WORK TO BE COMPLETED » Copy the data that follows exactly. Include no pictures.

PROVIDED ENTRIES »
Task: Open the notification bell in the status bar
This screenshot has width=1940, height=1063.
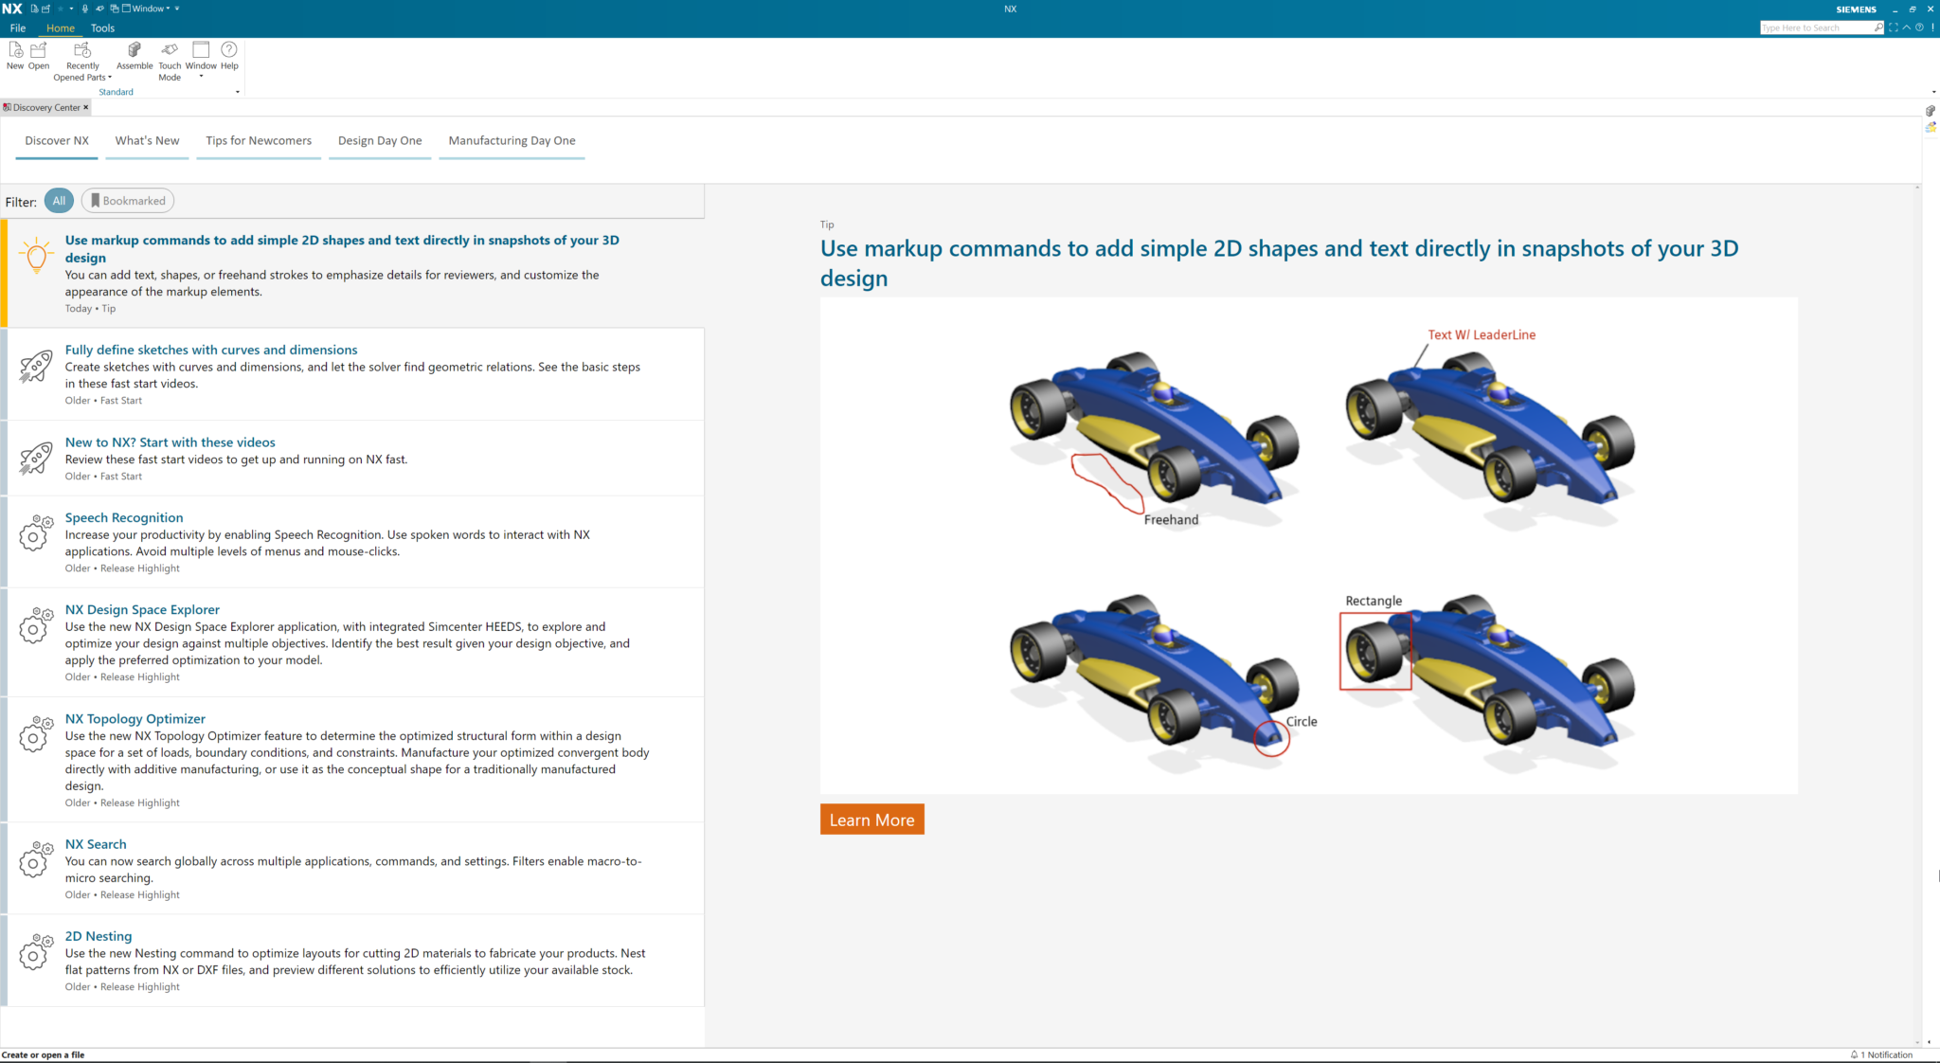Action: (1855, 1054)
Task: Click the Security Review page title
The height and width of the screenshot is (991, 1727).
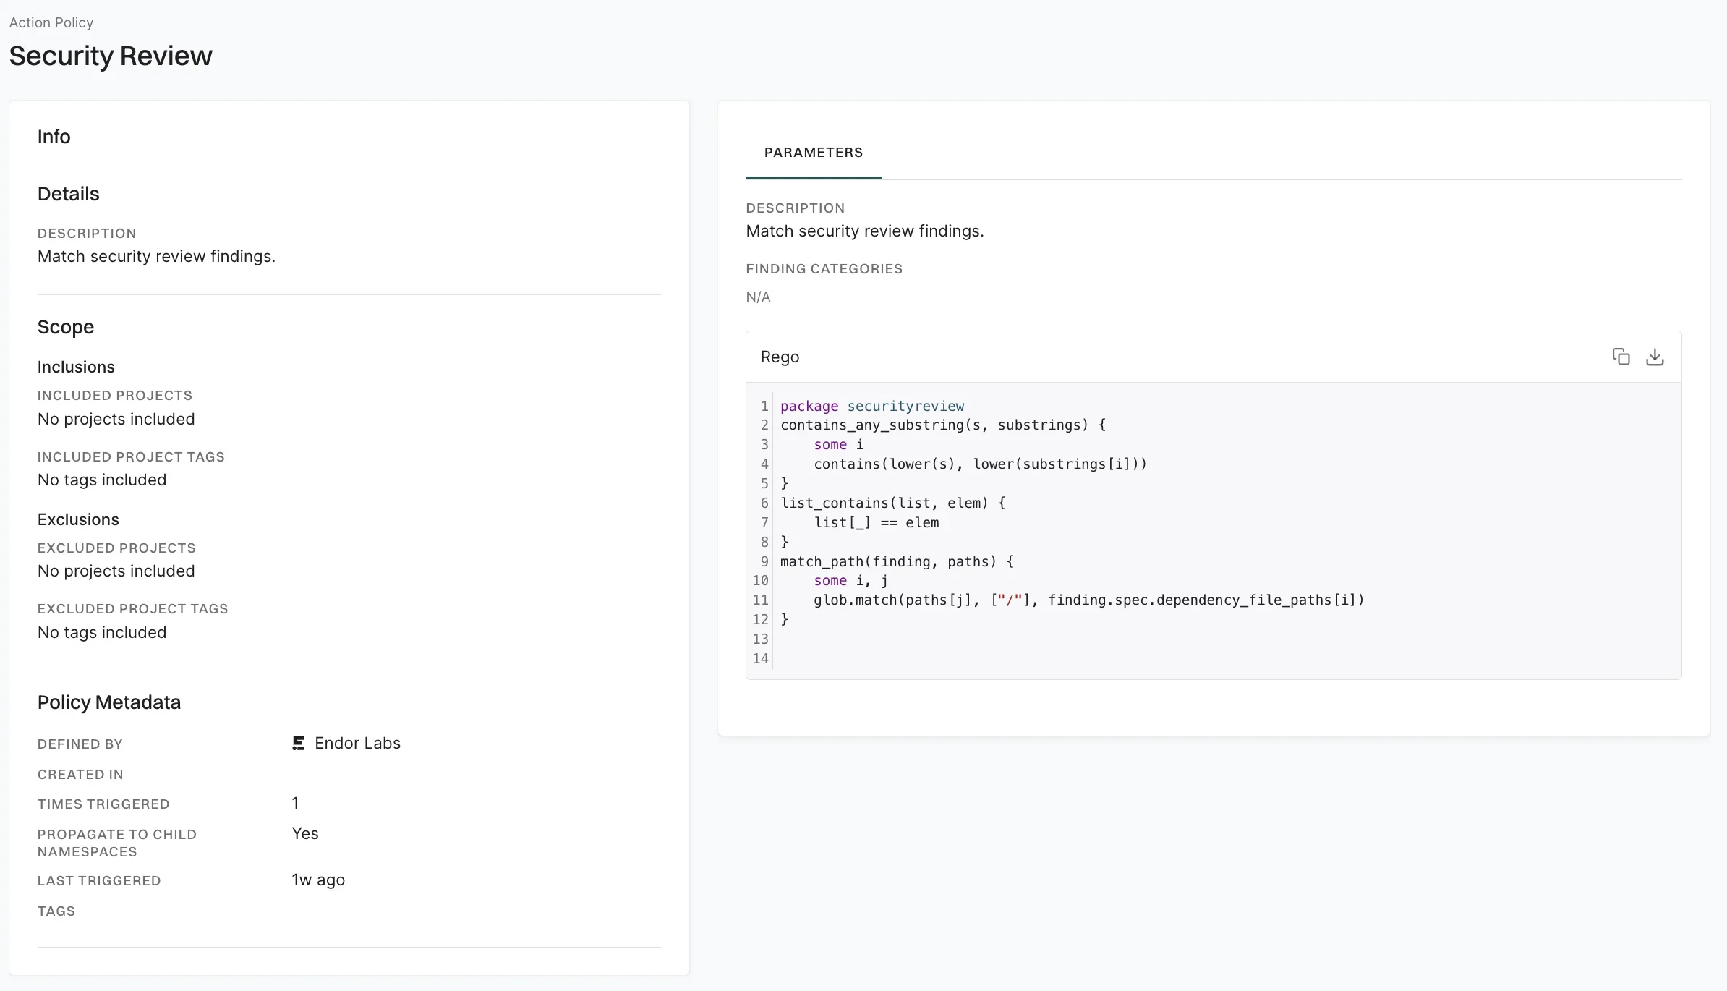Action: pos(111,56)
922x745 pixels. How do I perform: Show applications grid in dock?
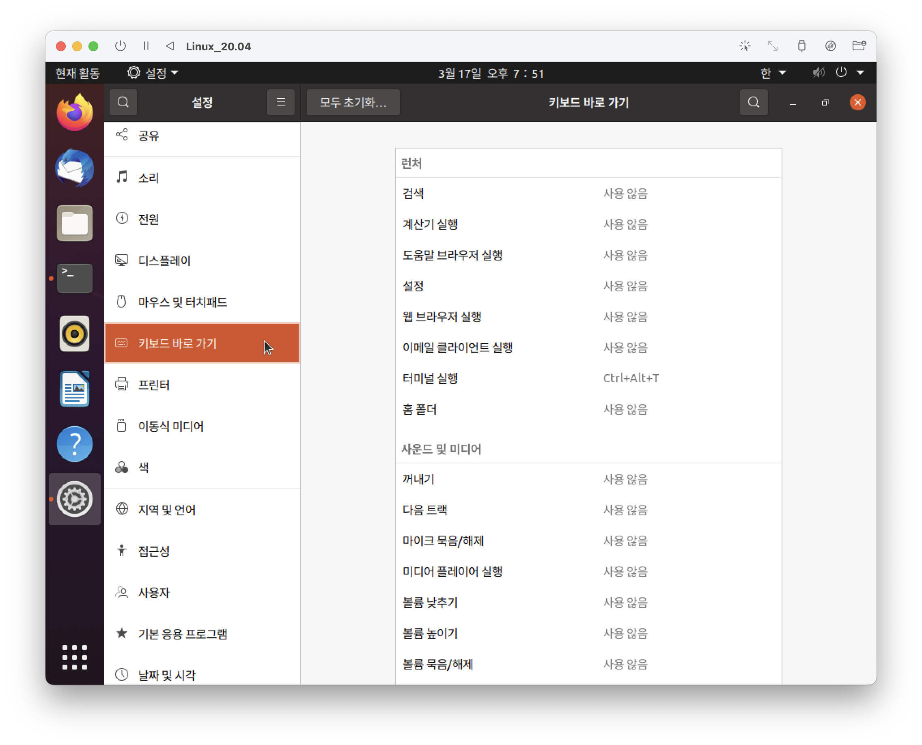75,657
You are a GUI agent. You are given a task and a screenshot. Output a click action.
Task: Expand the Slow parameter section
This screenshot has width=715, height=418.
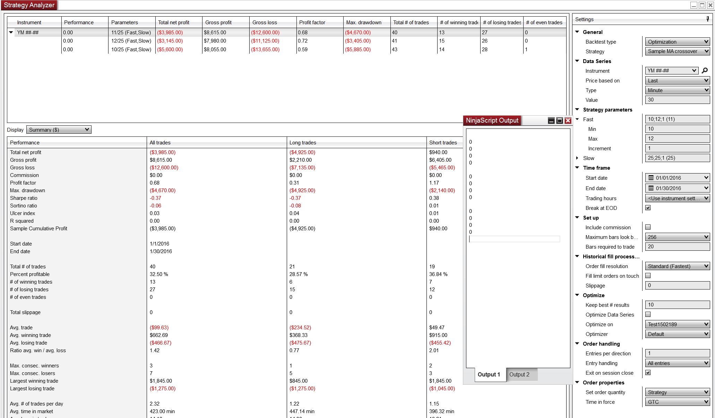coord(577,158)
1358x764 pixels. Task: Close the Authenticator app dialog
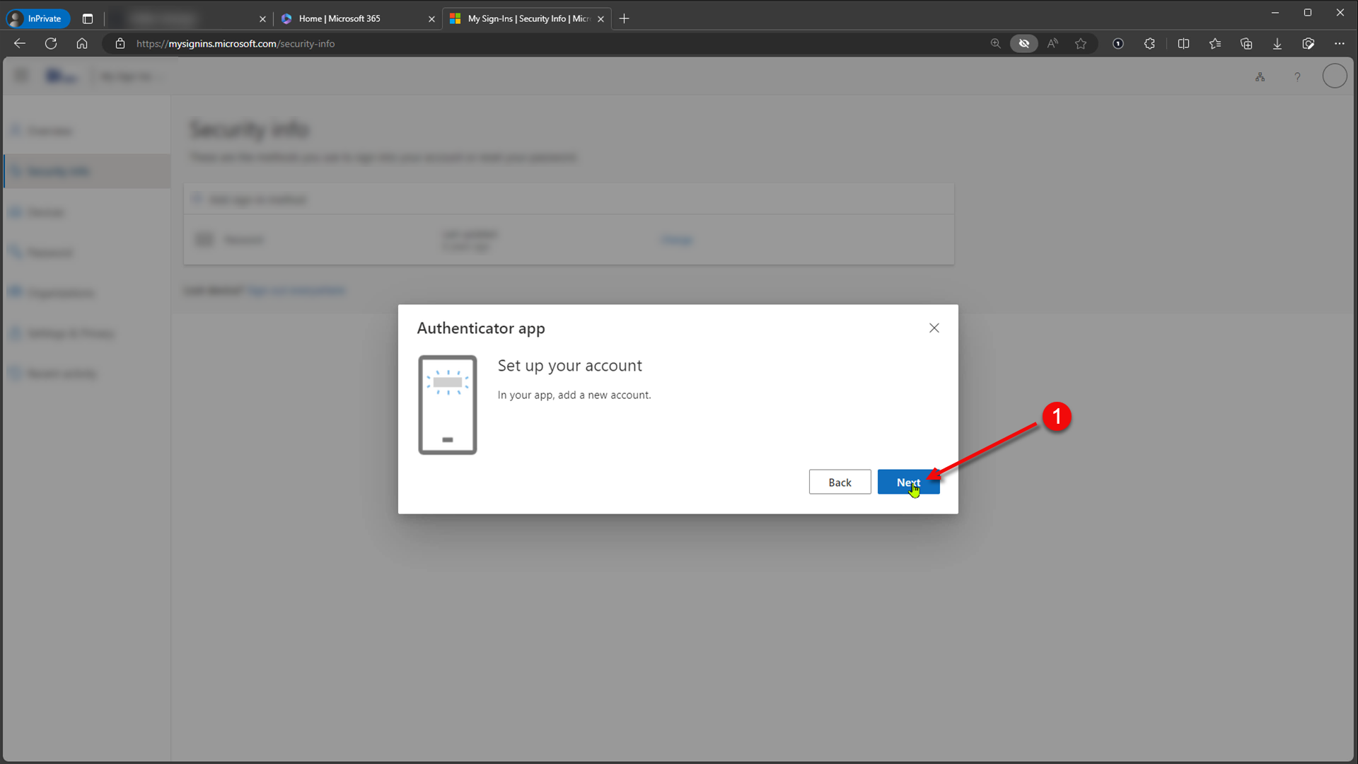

ANSWER AREA »
Task: Open the notification bell in the status bar
This screenshot has width=1940, height=1063.
Action: (1855, 1054)
Task: Click the Security Review page title
The height and width of the screenshot is (991, 1727).
Action: pos(111,56)
922x745 pixels. How do I perform: Show applications grid in dock?
75,657
You are a GUI agent. You are given a task and a screenshot. Output a click action.
Task: Expand the Slow parameter section
This screenshot has width=715, height=418.
coord(577,158)
1358x764 pixels. Task: Close the Authenticator app dialog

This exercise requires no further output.